= List of museums in the Shasta Cascade =

The Shasta Cascade region of California is in the northeastern and north-central sections of the state bordering Oregon and Nevada, including far northern parts of the Central Valley and the Sierra Nevada mountain range. The area is centered on Mount Shasta in the California Cascade Range, near the Trinity Alps. Counties included in the Shasta Cascade region include Butte, Lassen, Modoc, Plumas, Shasta, Siskiyou, Tehama and Trinity.

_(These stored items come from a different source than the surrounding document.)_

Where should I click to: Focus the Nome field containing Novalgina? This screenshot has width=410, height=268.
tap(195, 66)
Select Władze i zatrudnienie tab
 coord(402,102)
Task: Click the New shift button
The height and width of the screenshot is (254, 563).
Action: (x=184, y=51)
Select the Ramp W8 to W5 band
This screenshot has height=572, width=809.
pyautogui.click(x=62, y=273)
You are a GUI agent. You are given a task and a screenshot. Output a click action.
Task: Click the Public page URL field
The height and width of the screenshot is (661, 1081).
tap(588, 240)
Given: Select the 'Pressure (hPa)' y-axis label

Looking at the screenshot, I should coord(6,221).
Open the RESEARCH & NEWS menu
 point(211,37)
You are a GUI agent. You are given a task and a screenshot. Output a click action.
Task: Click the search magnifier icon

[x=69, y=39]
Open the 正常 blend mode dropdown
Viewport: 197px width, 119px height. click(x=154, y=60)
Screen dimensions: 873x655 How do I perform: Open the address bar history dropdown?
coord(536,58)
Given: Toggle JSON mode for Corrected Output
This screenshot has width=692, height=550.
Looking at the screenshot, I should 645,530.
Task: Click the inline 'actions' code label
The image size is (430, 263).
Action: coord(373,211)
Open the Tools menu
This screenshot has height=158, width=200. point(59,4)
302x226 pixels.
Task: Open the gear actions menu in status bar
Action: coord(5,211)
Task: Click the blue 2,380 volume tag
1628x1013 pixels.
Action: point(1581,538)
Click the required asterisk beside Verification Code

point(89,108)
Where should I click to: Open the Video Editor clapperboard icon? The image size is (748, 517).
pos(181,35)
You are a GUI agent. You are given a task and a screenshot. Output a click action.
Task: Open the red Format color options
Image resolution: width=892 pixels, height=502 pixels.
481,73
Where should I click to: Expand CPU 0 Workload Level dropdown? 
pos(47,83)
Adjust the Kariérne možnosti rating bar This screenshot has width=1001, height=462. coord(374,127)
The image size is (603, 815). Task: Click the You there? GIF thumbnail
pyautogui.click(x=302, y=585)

This is a list of museums, defined for this context as institutions (including nonprofit organizations, government entities, and private businesses) that collect and care for objects of cultural, artistic, scientific, or historical interest and make their collections or related exhibits available for public viewing. Also included are non-profit and university art galleries. Museums that exist only in cyberspace (i.e., virtual museums) are not included.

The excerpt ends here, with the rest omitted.